Come travel the depths of this lonely night
Where knotted roots grope for a morsel
Amid the pale faces of flesh undressed
Whose pathways are smitten with pools of blood
That had once been pumped by a vital heart
Now lay stagnant, solitary tear drops.
“Besides,” she says: head bowing, smile sly,
“My boyfriend would really hurt you if he
Found out I was going to leave him for you.”
And suddenly I am flushed through the vein
Into cavern where the vultures might digest
The grim reality we all might call truth.
Outside I dine in tavern with maiden,
So fair, who no longer wants my love stare?
I do not feign to flee into the night
Through thicket of veins that crunch underfoot.

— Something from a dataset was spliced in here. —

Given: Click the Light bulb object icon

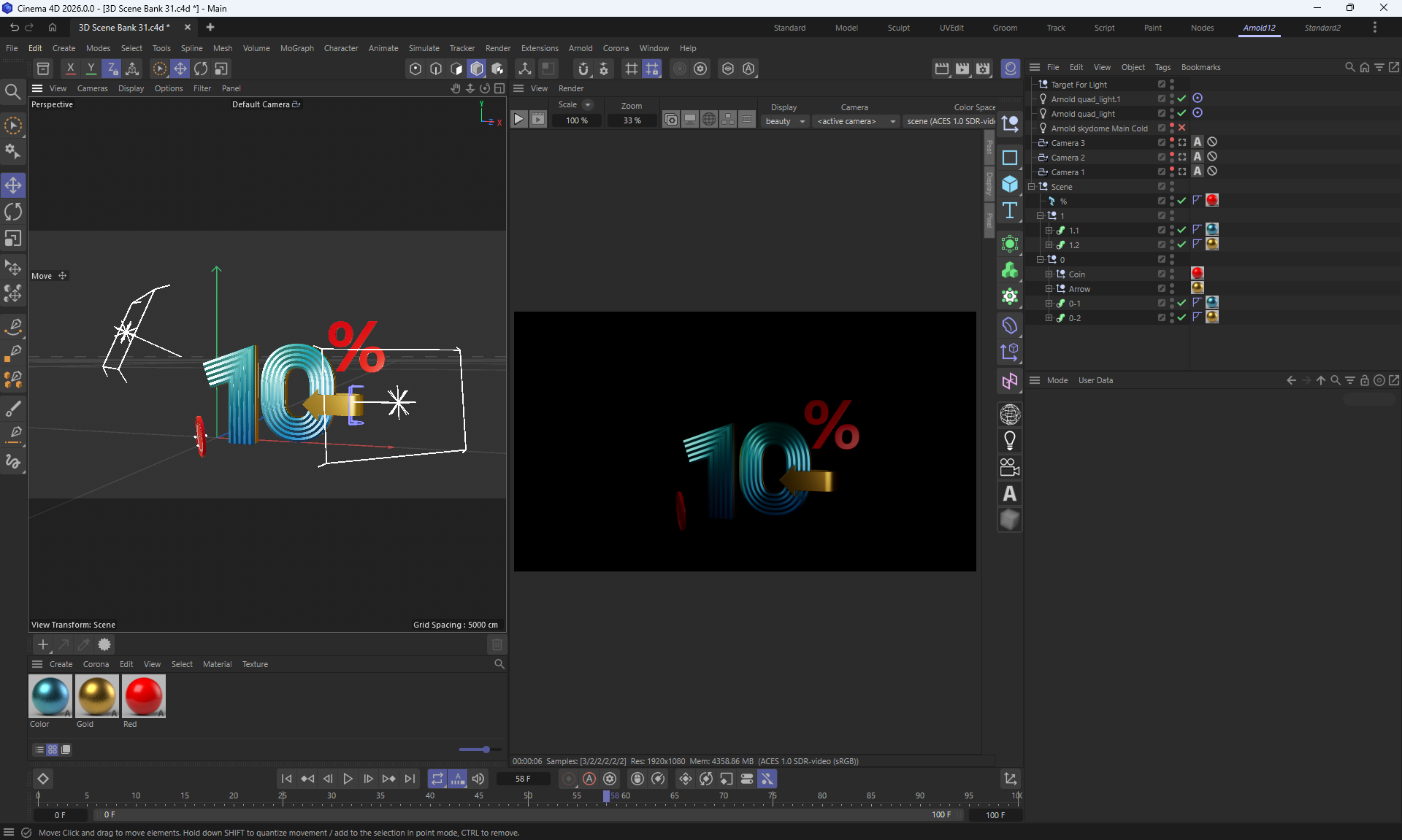Looking at the screenshot, I should 1010,441.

But might these vine grow grapes and berries sweet
That expose my heartache, a vanity?
There is depth deep in this pit of despair
That is truly called to burrow deeper.
So why bother wet the tip of this plume
With the stain of my x generation?
The lame reader will only scoff and suck
Their precious oxygen beneath oak tree.
From the railroad tracks, cross my father’s lawn
To the dust graffiti of the ghetto
I’ve cast my eyes upon the root’s domain
Where radical cysts strangle the silk day,
With puss from the bottomless hole of greed;
As such past traumas are revisited
With the dawn of a new day eminent.
So much waste at so young an age
Cysts absorb nutrients devoid of love.
But I cast off these internal wanderings
While I stand on my pedestal of mold
In the utter recesses of the night
Dreaming of love, commitment, devotion
Lacking the structure of rhyme and reason.

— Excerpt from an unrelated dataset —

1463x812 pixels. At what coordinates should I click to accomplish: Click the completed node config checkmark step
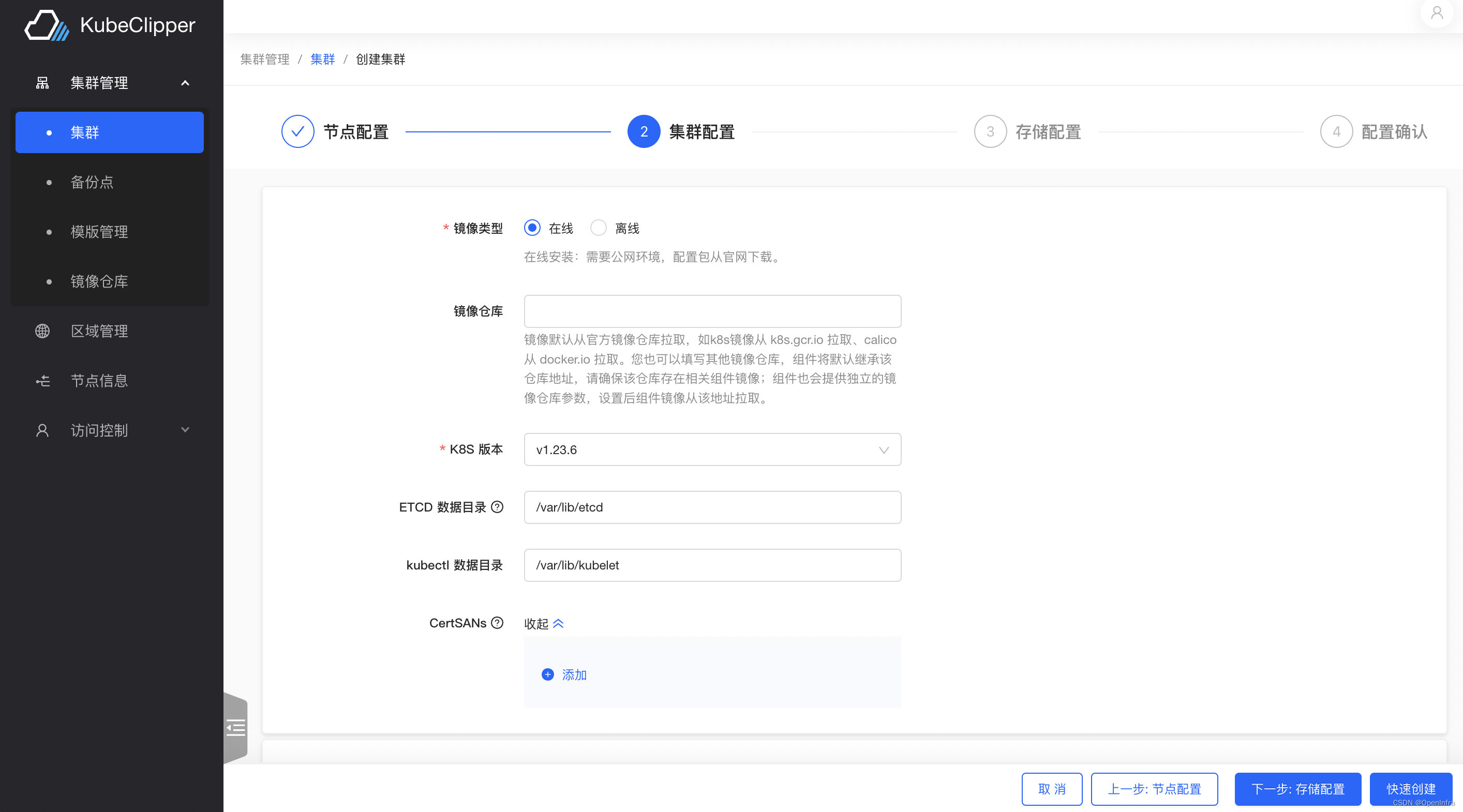pos(297,132)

Dump the rack of mint and pepper season
The sound fades to absorbed desolation.
Dump the thyme and rosemary into dust!
Heed not the reverberations of the weak!
Let us travel to a place far away
Above the walls of my dank existence
To where sun nurtures the high desire
And taunt wildflowers sway in the breeze
Fueling the bud of repressed passion;
And while no blood has bloomed I can still see
The iris of my imagination
Through the green mist of the vegetation
Where fair maiden bathes on a blanket.
Oh might I sit in that silent clearing
Might I hold that curve in her spine to mine,
And taste the pure cocktail of her lips?
If not the thunderous crack of her eyelash
That looks towards the door and speaks her firm, “no!”
I look at her from the depths of this site
Knowing that she will not care about
A scavenger of my variety,
Who starves to death with the proud aesthetic.
She has no idea that within the decay,
The corroded grime of sheer existence,
That nurtures my eternal echoing
Of spiteful spasmodic septic sink holes
That there lies a heart that is open and sincere.